BRIEF DESCRIPTION OF THE DRAWINGS
[0028] FIG. 1 is a diagram illustrating a transmitting apparatus
according to an exemplary embodiment of the present invention.
[0029] FIG. 2 is a diagram illustrating a constellation of a
transmitting signal according to an exemplary embodiment of the
present invention.
[0030] FIGS. 3 and 4 are graphs illustrating performance of a
receiving apparatus according to an exemplary embodiment of the
present invention.
[0031] FIGS. 5 and 6 are diagrams illustrating a constellation of a
transmitting apparatus according to another exemplary embodiment of
the present invention.
[0032] FIG. 7 is a diagram illustrating a situation in which a
terminal changes an access base station according to an exemplary
embodiment of the present invention.
[0033] FIGS. 8 and 9 are diagrams illustrating a subframe of a
mobile communication system.
[0034] FIG. 10 is a diagram illustrating a constellation of a power
allocation method in which an HPR is allocated to PR.sub.C
according to an exemplary embodiment of the present invention.

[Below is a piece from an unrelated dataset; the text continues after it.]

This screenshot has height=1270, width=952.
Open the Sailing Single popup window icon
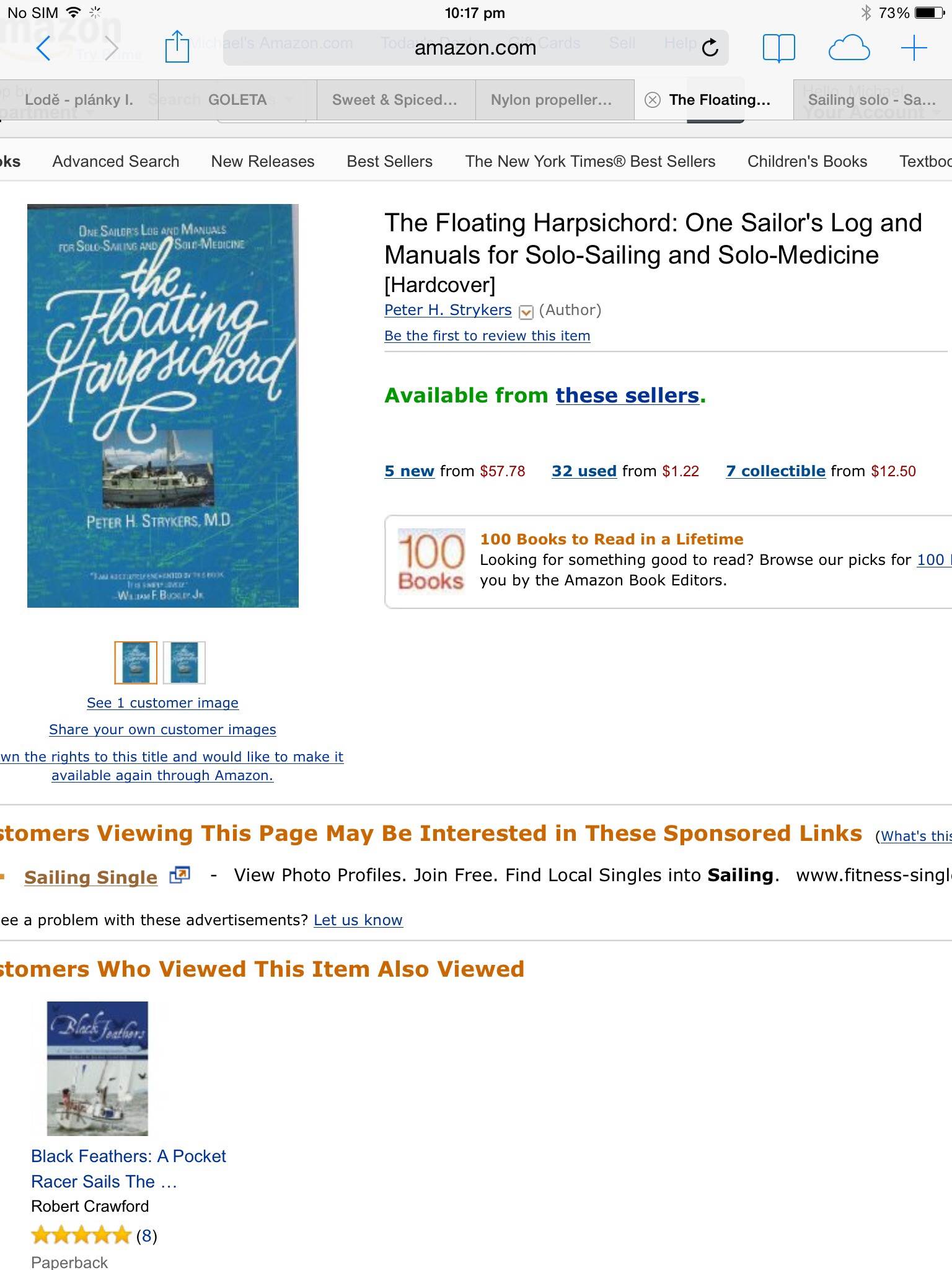179,875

[0035] FIG. 11 is a diagram illustrating a receiving apparatus
according to an exemplary embodiment of the present invention.
[0036] FIG. 12 is a diagram illustrating a constellation of a power
allocation method in which an LPR is allocated to PR.sub.C
according to an exemplary embodiment of the present invention.

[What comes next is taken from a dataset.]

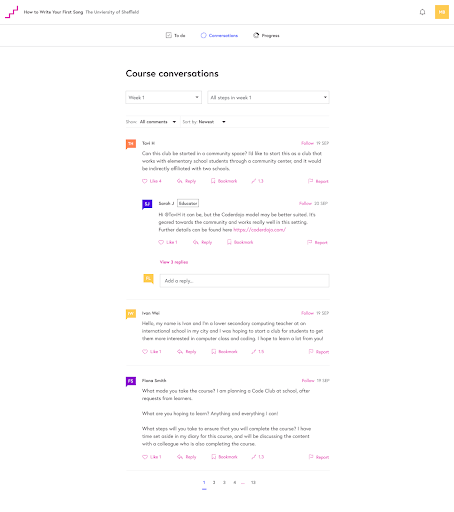Go to page 2 of conversations
The width and height of the screenshot is (454, 512).
(x=214, y=482)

[0037] FIG. 13 is a diagram illustrating a receiving apparatus
according to another exemplary embodiment of the present
invention.
[0038] FIG. 14 is a diagram illustrating a resource allocation
apparatus according to an exemplary embodiment of the present
invention.
[0039] FIGS. 15A and 15B are diagrams illustrating a resource
allocation method according to an exemplary embodiment of the
present invention.
[0040] FIG. 16 is a diagram illustrating an uplink resource
allocation method according to an exemplary embodiment of the
present invention.
[0041] FIGS. 17A and 17B are diagrams illustrating a resource
allocation method according to another exemplary embodiment of the
present invention.
[0042] FIGS. 18A and 18B are diagrams illustrating an uplink
resource allocation method according to another exemplary
embodiment of the present invention.
[0043] FIG. 19 is a diagram illustrating a resource allocation
method of beam switching according to another exemplary embodiment
of the present invention.
[0044] FIG. 20 is a block diagram illustrating a wireless
communication system according to another exemplary embodiment of
the present invention.
DETAILED DESCRIPTION OF THE EMBODIMENTS
[0045] In the following detailed description, only certain
exemplary embodiments of the present invention have been shown and
described, simply by way of illustration. As those skilled in the
art would realize, the described embodiments may be modified in
various different ways, all without departing from the spirit or
scope of the present invention. Accordingly, the drawings and
description are to be regarded as illustrative in nature and not
restrictive. Like reference numerals designate like elements
throughout the specification.
[0046] In an entire specification, a mobile station (MS) may
indicate a terminal, a mobile terminal (MT), an advanced mobile
station (AMS), a high reliability mobile station (HR-MS), a
subscriber station (SS), a portable subscriber station (PSS), an
access terminal (AT), and user equipment (UE) and may include an
entire function or a partial function of the MT, the MS, the AMS,
the HR-MS, the SS, the PSS, the AT, and the UE.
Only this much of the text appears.